Whether we like it or not, Gödel's Incompleteness Theorems prove the falsehood of materialism or naturalism. No theory that uses mathematics can be complete and consistent, because it is not possible make a complete and consistent set of axioms based on numbers. In other words, if it tries to explain everything, it will contradict itself. Some facts that are false will be proved true, or true facts will be unprovable. Such theories must ultimately be wrong.
The Vedas provide a theory of everything without the above-mentioned flaws. The śruti portion of the Vedas is in formal Sanskrit while the smṛti portion explains it in vernacular Sanskrit. Sanskrit grammar acts like mathematics, precisely describing reality, but full of meaning.
Nārada Muni said in Śrīmad-Bhāgavatam,
SB 4.29.2b: Everything happening within time, which consists of past, present and future, is merely a dream. That is the secret understanding in all Vedic literature.

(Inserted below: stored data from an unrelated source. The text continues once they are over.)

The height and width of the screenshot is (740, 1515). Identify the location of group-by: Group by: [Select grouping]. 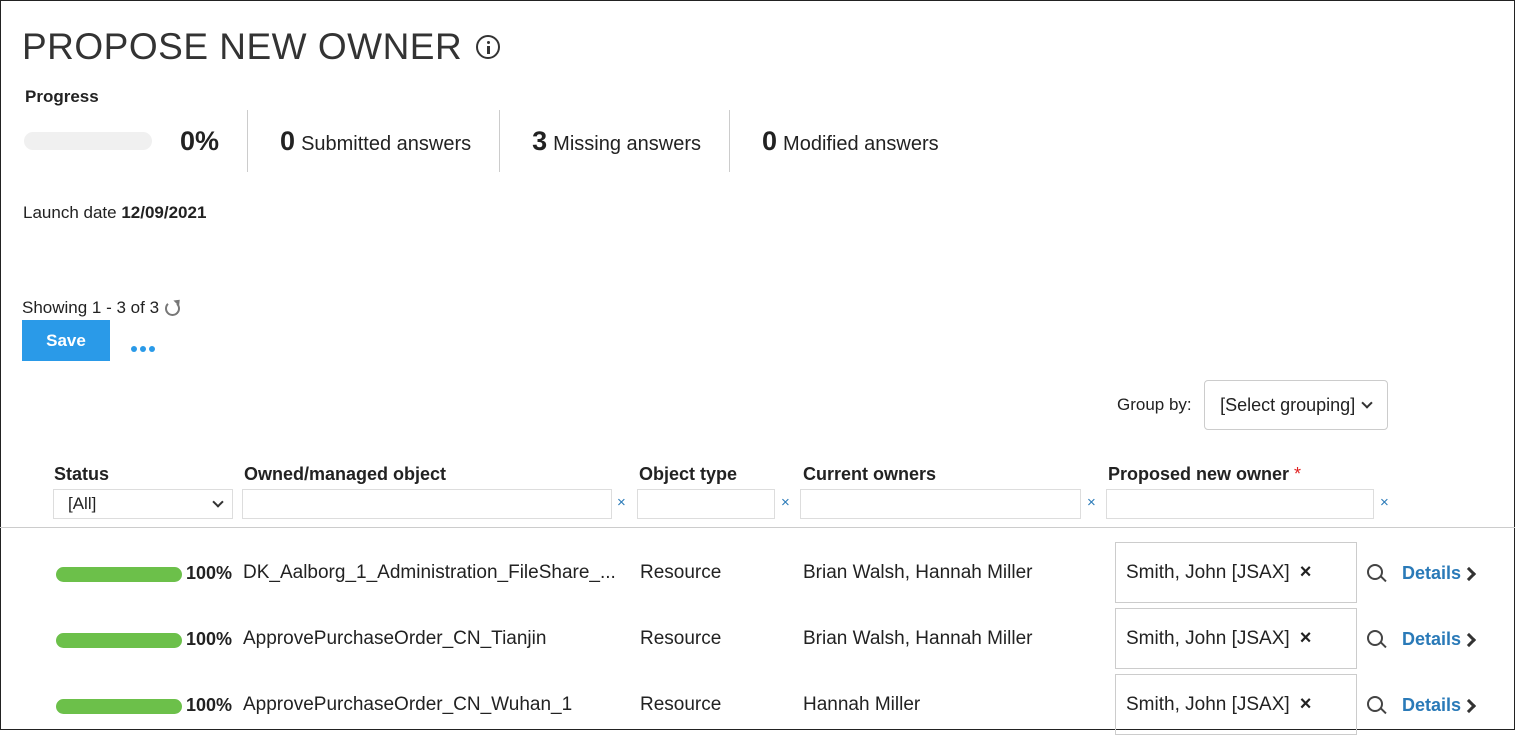
(1252, 405).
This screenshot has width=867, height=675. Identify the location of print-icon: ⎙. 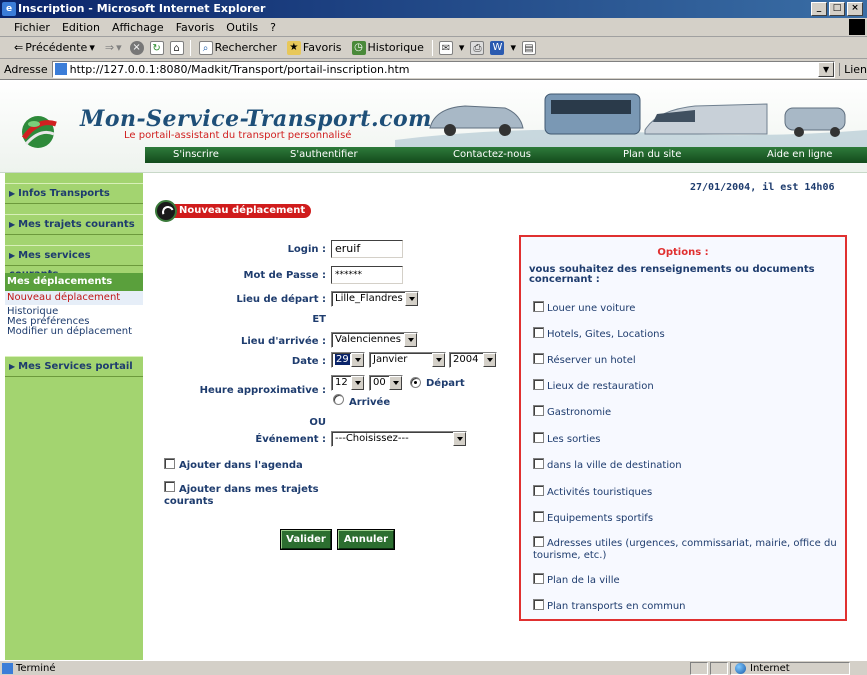
(478, 48).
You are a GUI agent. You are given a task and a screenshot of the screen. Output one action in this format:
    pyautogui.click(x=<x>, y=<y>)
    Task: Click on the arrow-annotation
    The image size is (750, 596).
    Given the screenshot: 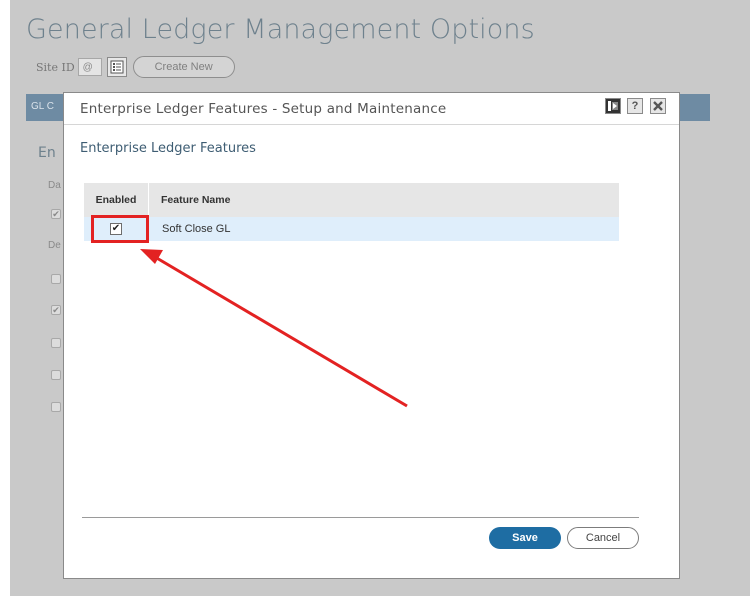 What is the action you would take?
    pyautogui.click(x=274, y=328)
    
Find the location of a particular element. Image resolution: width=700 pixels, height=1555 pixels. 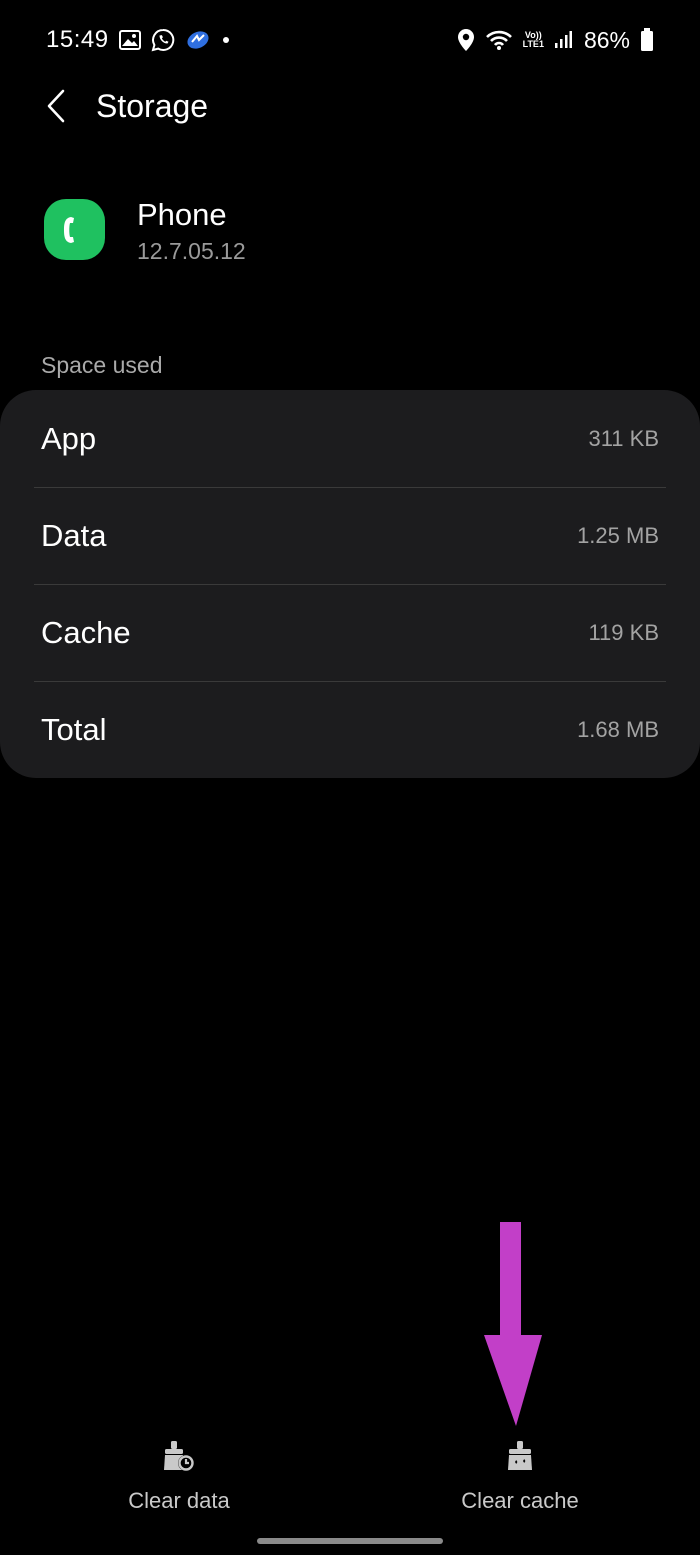

page-title: Storage is located at coordinates (152, 106).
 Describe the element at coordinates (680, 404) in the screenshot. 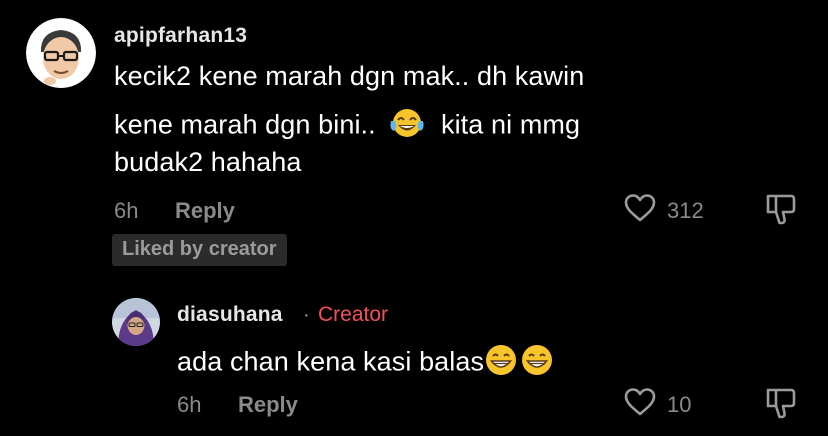

I see `like-count: 10` at that location.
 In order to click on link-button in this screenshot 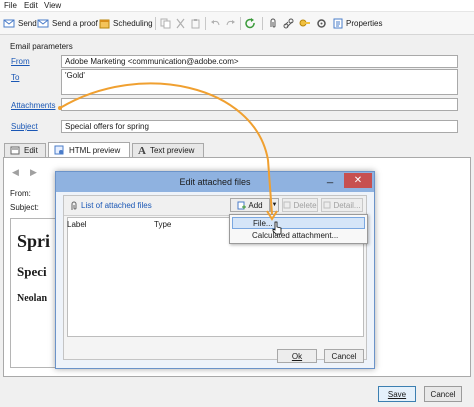, I will do `click(288, 24)`.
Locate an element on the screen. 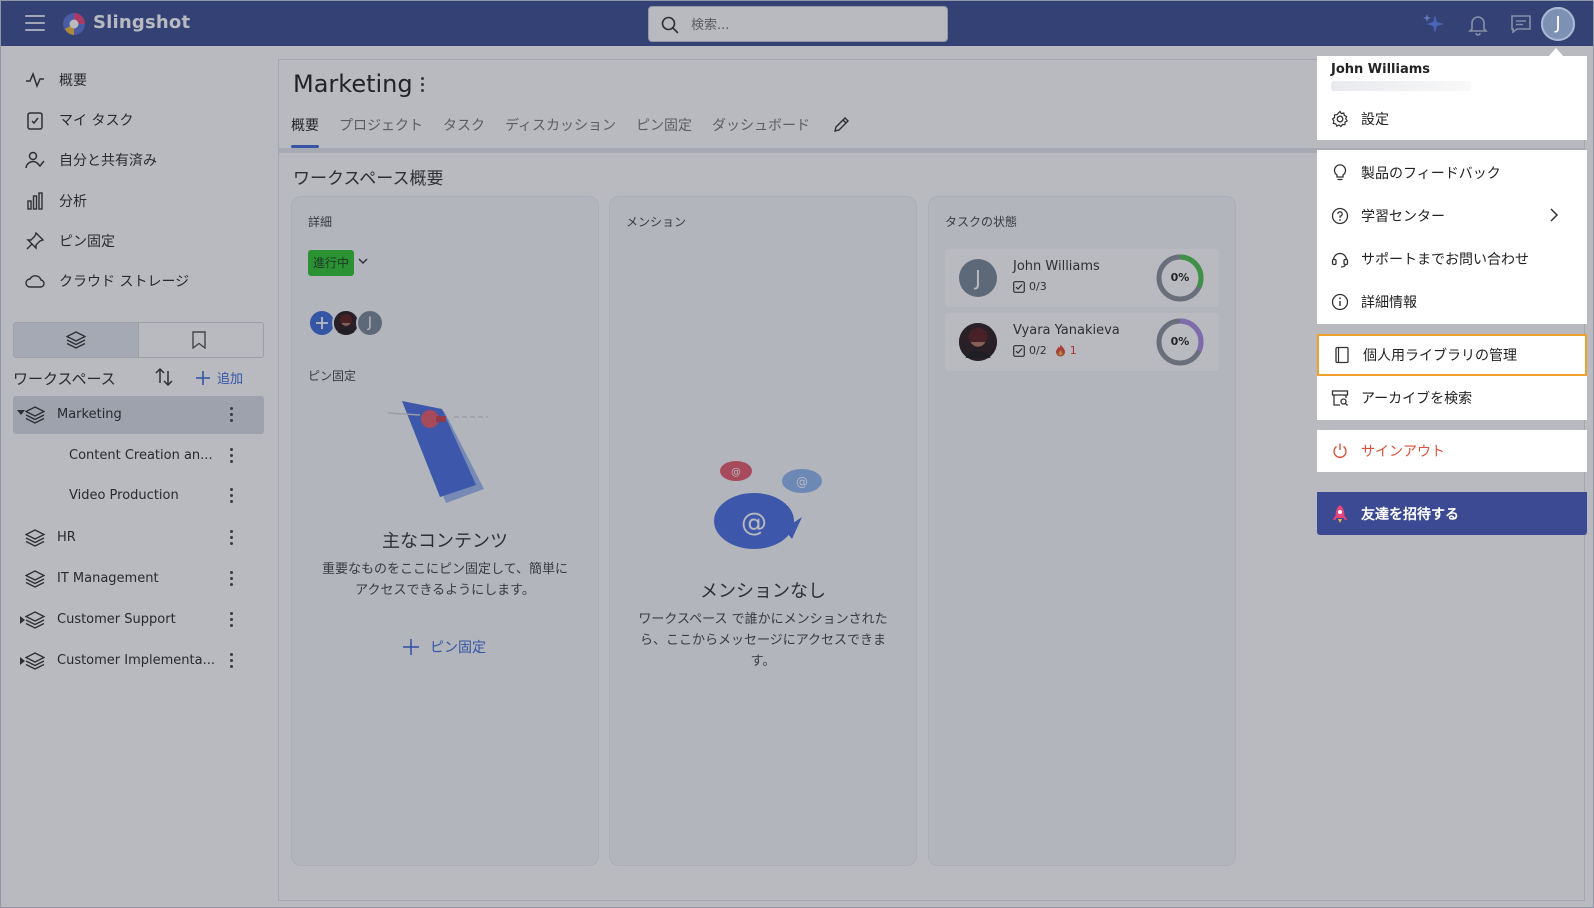 The width and height of the screenshot is (1594, 908). menu-group: 設定 is located at coordinates (1452, 119).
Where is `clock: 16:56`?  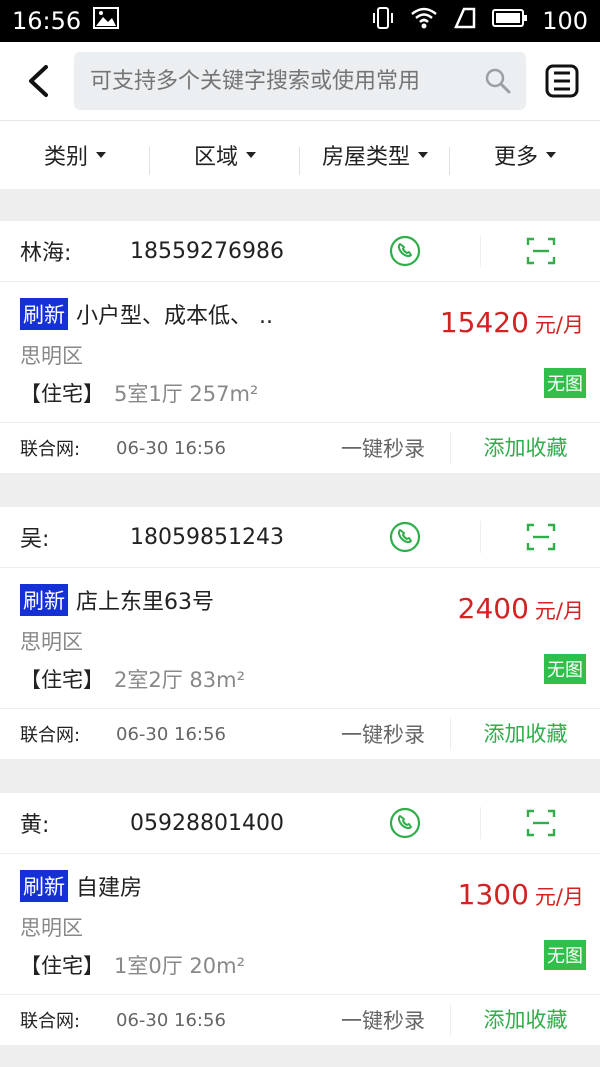
clock: 16:56 is located at coordinates (47, 21).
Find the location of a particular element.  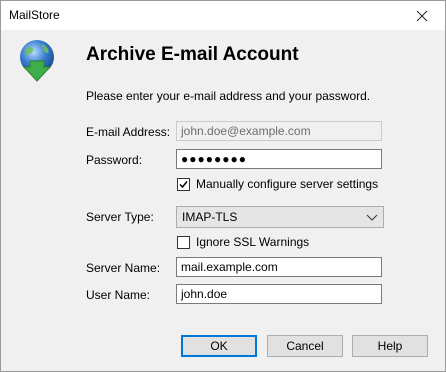

ignore-ssl-checkbox-row: Ignore SSL Warnings is located at coordinates (243, 242).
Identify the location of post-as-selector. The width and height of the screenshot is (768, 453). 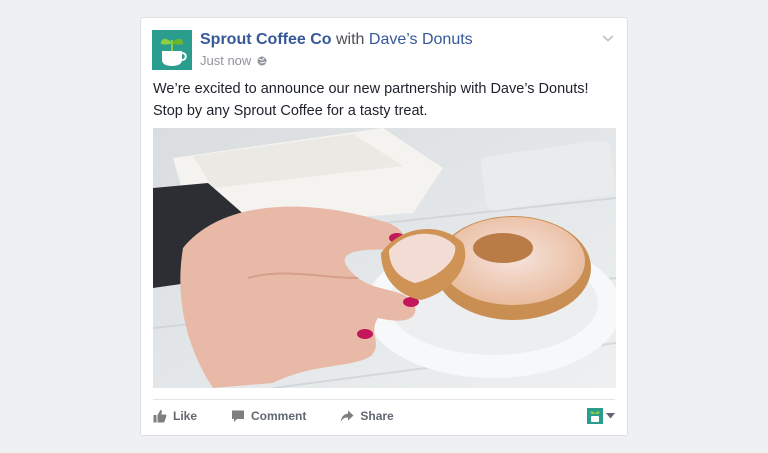
(601, 416).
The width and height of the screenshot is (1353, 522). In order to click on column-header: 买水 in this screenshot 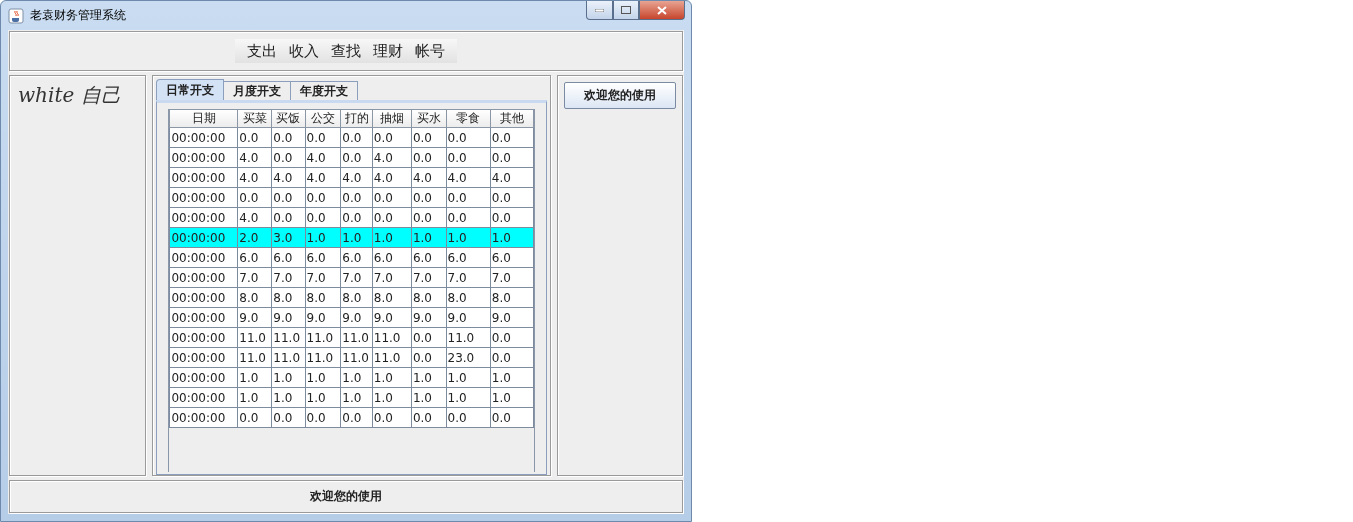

http://Www.vedabase.com/en/sb/4/29/2b
A dream environment implies a dreamer. Śrīmad-Bhāgavatam gives the generator of the multiverse the name Mahā-Viṣṇu or Saṅkarṣaṇa, but also says Saṅkarṣaṇa and the other plenary forms are all expanded from Kṛṣṇa, the Supreme Personality of Godhead. So Kṛṣṇa is the ultimate dreamer upon whom everything depends.